すべて人間の固有の尊厳、平等、権利をすべからく保障することが、世界の自由、正義、平和の基盤をなす。

 この次には、「世界はそれを理解し合意した。」という文が続きますが、世界が真にこのことを理解し合意した暁には、すべての戦争や人権抑圧はなくなると言えるほど、これはラディカルな宣言です。
 さて、この前文冒頭の一文を読むと、何となく連想するのが、「農民芸術概論綱要」における、宮澤賢治の次の有名な言葉です。

世界がぜんたい幸福にならないうちは個人の幸福はあり得ない

 「世界」のあり方と「個人」のあり方とが、密接不可分であるという認識において、この二つの言葉は共通しているわけですが、障害者権利条約の方は、「個人」→「世界」という方向に矢印が向かっているのに対して、賢治の方は、「世界」→「個人」という順序を強調しており、一見するとその向かう方向は「正反対」であるようにも思えます。

 しかし実際には、この二つの言葉は正反対のことを言っているのではないでしょう。障害者権利条約の求めるように「すべて人間の固有の尊厳、平等、権利をすべからく保障する」ようなことは、「個人」のレベルでは現実的に無理で、そのためには「社会」を全体として変えていく必要があります。一方、賢治が言うように「世界がぜんたい幸福に」なる際にも、その時はすでに、すべての「個人」も何らかの変化を遂げつつあるでしょう。
 すなわち、いずれにしても個人と世界が不可分な関係のもとに、両方ともに変化をする必要があるということを、どちらの言葉も述べているのです。

 ただ、しいて賢治の言葉の方に違ったニュアンスが見出されるとすれば、賢治が言っている方の「個人」とは、世界人類すべての「個人」を指しているのではなく、「菩薩行」を為している人=自ら悟りをひらく能力があるにもかかわらずこの世に留まって、すべての衆生を彼岸に導く人・・・のことを言っているのかと思われる点です。たとえば、「〔堅い瓔珞はまっすぐ下に垂れます〕」(『春と修羅』補遺)という作品において、「いちばん強い人たちは願ひによって堕ち/次いで人人と一諸に飛騰します」と書かれているような、「いちばん強い人」などのことかと思います。
 そして賢治自身も、自分の実践活動を「菩薩行」と呼ぶことはありませんでしたが、自分の個人としての幸福は、「世界ぜんたいが幸福にならないうちは」、あり得ないと考えていたのでしょう。それが、上のような言葉に表現されたのだと思います。

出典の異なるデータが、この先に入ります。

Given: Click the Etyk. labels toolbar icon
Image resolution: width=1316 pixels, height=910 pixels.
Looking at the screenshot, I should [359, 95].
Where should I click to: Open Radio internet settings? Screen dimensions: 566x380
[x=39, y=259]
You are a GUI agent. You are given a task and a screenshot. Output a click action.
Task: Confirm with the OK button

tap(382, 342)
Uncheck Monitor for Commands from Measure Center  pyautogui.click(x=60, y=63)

 いずれにしても、「個人」と「世界」という両極端を媒介しつつ、それをともに変革していこうとするのは、容易なことではありません。障害者権利条約の方は、国連という組織から各国の政府へ影響を与えることによって、そしてそれぞれの国の政治を通してその実現を図ろうとし、賢治の方は、仏教とりわけ法華経にそのような力があると信じ、自らの身を投じました。
 この二つのうちで、どちらが実効性のある方法と思いますかと訊かれたら、現代の日本人の大半は、国連を通した活動の方、と答えるでしょう。しかし、国連のもとでも止むことのない多くの戦争や人権蹂躙のことを思うと、しばしば我々はどうしようもない無力感にとらわれることもあります。

 しかし、賢治もおそらく無力感にさいなまれながら生きた人でした。ある時期からの彼は、「多くの侮辱や窮乏の/それらを噛んで歌ふ」(「告別」/「春と修羅 第二集」)ようにして、数々の詩や物語を紡ぎ出していったのです。そのような中でも、類い稀な彼の想像力は、「世界」と「個人」、「宇宙」と「微塵」というようなスケールの両極端を同時にとらえきって、「銀河を包む透明な意志」を構想しました。

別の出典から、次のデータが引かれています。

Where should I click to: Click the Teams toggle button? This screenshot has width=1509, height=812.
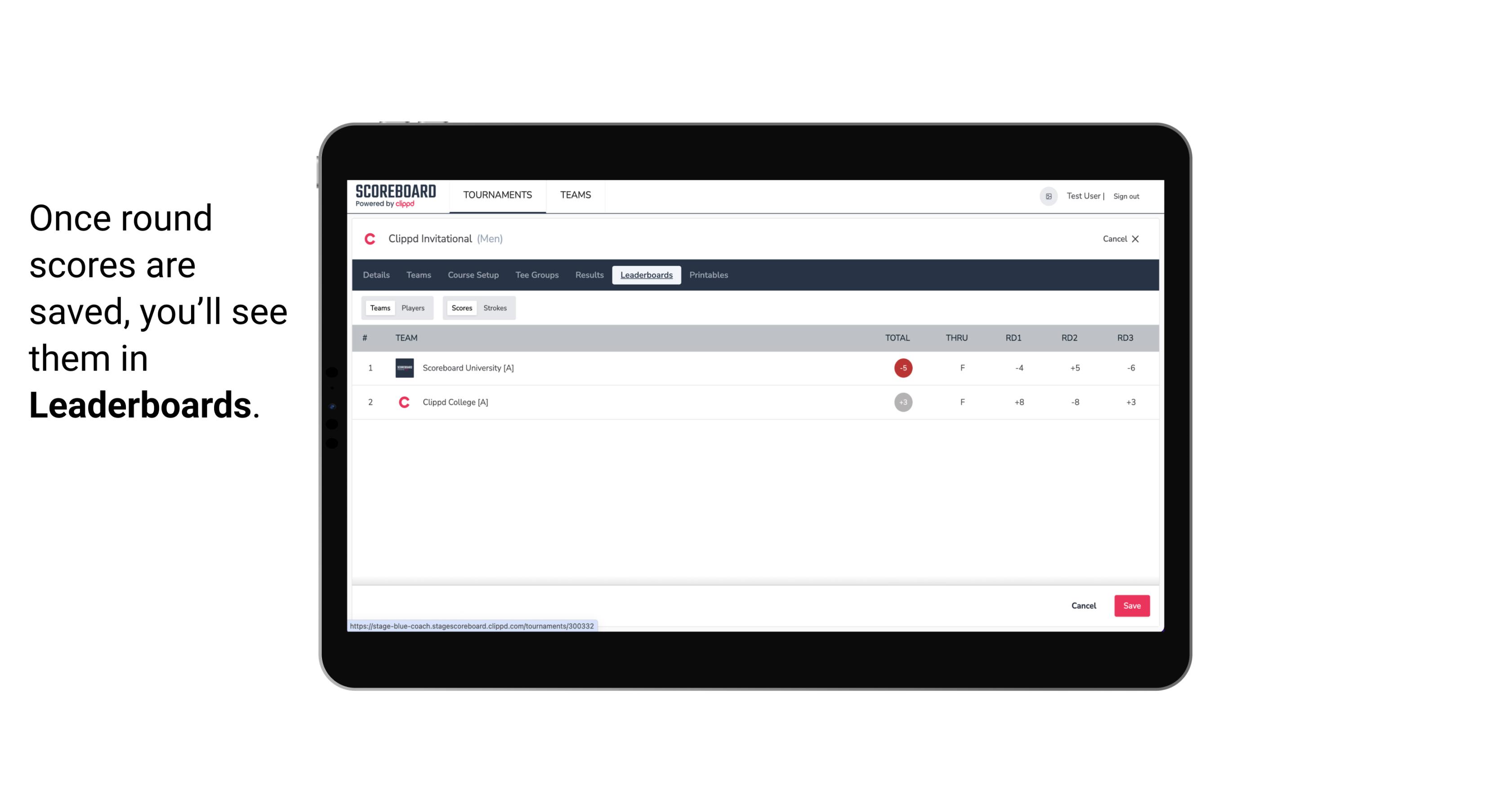(x=379, y=307)
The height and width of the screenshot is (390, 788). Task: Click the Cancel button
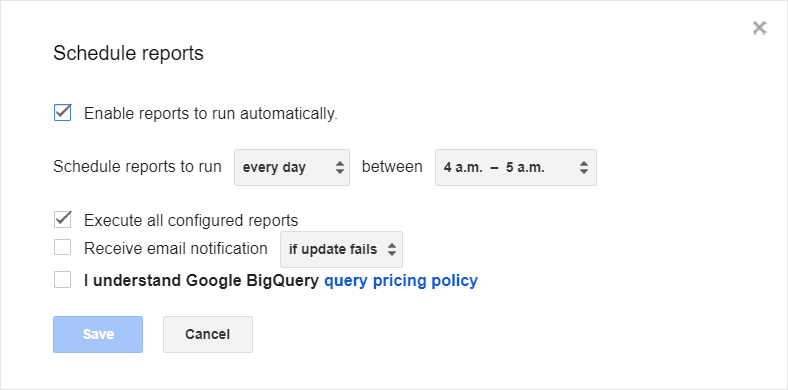click(208, 334)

 「グローバル化」が進み、インターネットを介すれば「個人」が直接に「世界」のあらゆる情報に繋がることも可能になった現代、国連条約の前文において「個人」と「世界」が対置されるのも当然と言えば当然ですが、似たような視点を80年も前に持っていた宮澤賢治という人は、やはりただ者ではなかったと、あらためて思います。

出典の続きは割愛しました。